Last night I almost bought a one way ticket for my oldest son to fly across the continent. Only reason I didn’t was that my computer froze, and I’ll really do it tonight. I go over the steps in my mind to prepare for his launch into college studies–assembling essential belongings such as passport, clothing for east coast weather, a few special things from home to set up in his room, his laptop. I wonder what he’ll want to bring besides. Driving him to the airport, saying good bye in that low key, heartfelt way we have, and walking back to the car feeling both bereft at that gut maternal level, and happy for him. Happy he’s found a good quality small college with the program he wants and affordable costs, happy that he’s eager to continue studying after a few months of summer–he told me he really thinks he’ll enjoy it. Happy he’ll be near my family, especially now that my parents are nearing their eighties. Happy that he looks forward to immersing in a Canadian environment, but will also meet folks from all over. Happy that he seems pretty put together and should be able to make wise choices in the midst of the inevitable segment of the student population who won’t.

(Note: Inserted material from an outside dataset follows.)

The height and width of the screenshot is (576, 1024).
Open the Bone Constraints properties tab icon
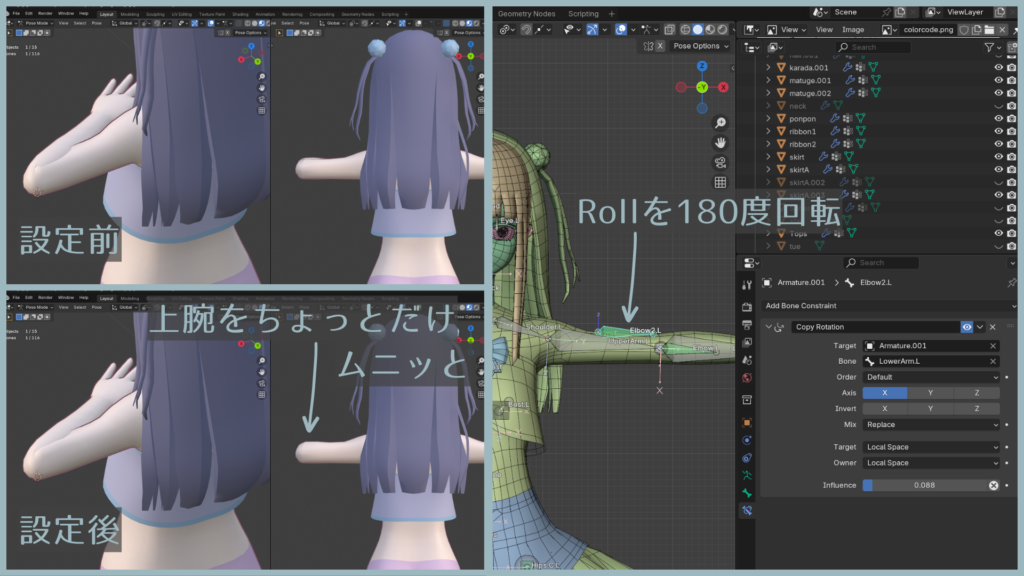point(746,510)
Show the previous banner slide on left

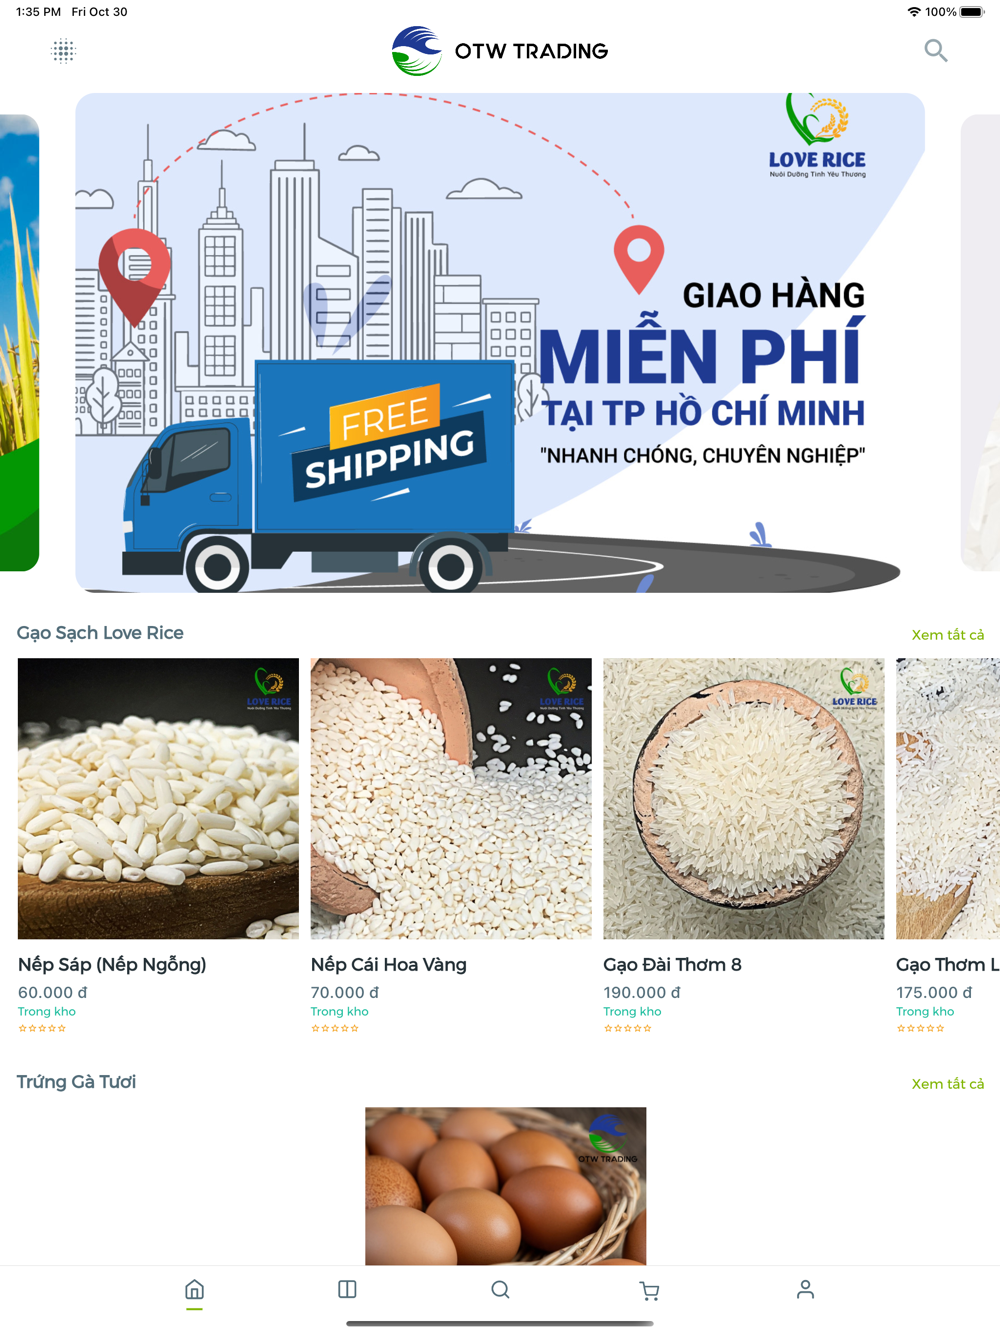[x=19, y=343]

Then we drive home. Will I be flooded with memories, want to write to him right away? What will be the shifts that will take place in our family with my second child, a daughter, now being the eldest, holder of (by the) the other driver’s license and attending local community college for her final year? And how will it be for my youngest son, who so enjoyed spending time with his brother, roomed with him for years? Will he become better friends with his nearest sister? Will they reach out to one another more in his absence, have a new sense of the impermanence of all things?
I guess I’ll pack away the rest of his things, not having the luxury of keeping his bedroom the same for his return–it’s only part of a garage, and shared. Suddenly my youngest will have a space of his own–the one who has been shunted from one corner to another, without shelves, toy storage, a real closet, or much in the way of expecting any of those things. Now he’ll be able to set up a table for Legos, have a mattress off the floor. I’ll paint his room, fix it up sweet.
How will we be at keeping in touch? Will we video conference, email, talk on the phone? Will he find it easy to be away from home, or will he be home sick at times? Is it a good idea to make that memory book of our family life, home town, friends and homeschool days, or will that make it harder?
My sister-in-law once exclaimed that it was too bad that just when her kids were becoming such nice people, they had to leave. We’ve had our rough times, but it seems that’s true–this young man is becoming such a pleasure to talk to, and more helpful around the house, kinder to his siblings. My daughter told me that her good friend, who has also known my son since they were small–her brother is a good friend of my son’s–that she was amazed at how much nicer my son was. Said he hardly talked to her before, or showed any interest in being friendly, was now really nice. She used to be intimidated by him. Funny how that is.
And so, I process, a little at a time. It’s a time to return to a discipline of prayer as I let go, we all let go and send this young man off to new tasks, relationships, hopes, and plans.